*** Opening of Passage for review ***

The maturing psychedelics industry has watched superstar companies come and go. It happens in nascent industries, especially one aligned with federally illegal substances.
But even without any revenue-making product, which is standard operating procedure for most of the top psychedelics companies, there are still some interesting movements by companies to expand research and development, make new discoveries through partnerships, and challenge investors to understand the landscape of winners and losers.
Let’s take a look at what’s happening with three psychedelics companies who recently filed earnings reports:
Filament Health (OTCQB: FLHLF) (NEO: FH) (FSE: 7QS)
Filament Health filed its third quarter financial results on Nov. 10. In its announcement, the company highlighted that it extended its cash runway with $2.5 million in fresh financing, freeing up more drug development space and more potential patent accrual. It already as four patents from the Canadian Intellectual Property Office and six patents overall.
Patents are gold in the bank for any psychedelics development company and a sure sign of ongoing financial health for the company. Filament is estimated to actually make $100,000 in revenue this quarter (through Dec. 31), the company has been spooking investors with a steady market cap reduction over the year, from a high of $41.98 million in September 2021 to $10.48 million this September.
Cybin (NEO: CYBN) (NYSE: CYBN)
Cybin filed its financial results for the second quarter of fiscal year 2023 on Nov. 14. The company was able to issue and sell up to an additional $28.9 million of common shares, which allows Cybin to access additional cash for growth opportunities and working capital.
Cybin, too, is finding gold in their patent work. They strengthened their drug discovery platform and intellectual property portfolio through multiple licensing arrangements that have broadened the company’s intellectual property reach and created a path for potential future pipeline expansion. Cybin now has access to more than 35 patents and applications through a combination of internal filings and licensing arrangements.
Atai Life Sciences (Nasdaq: ATAI)

*** Close of Passage for review ***

▶ What the task asks
Answer these questions from the article on psychedelics companies' earnings:
1. How much new financing did Filament Health add to extend its cash runway?
2. On what date did Cybin file its financial results?
3. How many patents and applications does Cybin now have access to?
The material after this article comes from a separate source.

*** Opening of Available data ***

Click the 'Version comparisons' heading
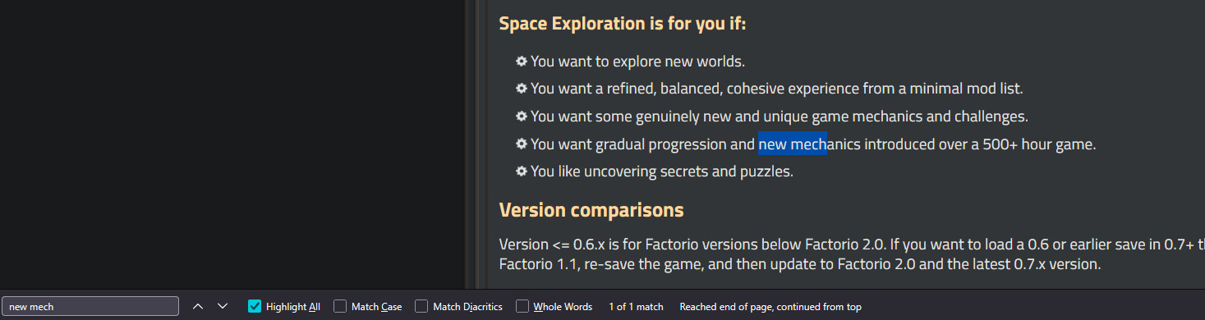This screenshot has height=320, width=1205. point(591,210)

*** Close of Available data ***

▶ Result of the exercise
1. $2.5 million
2. Nov. 14
3. More than 35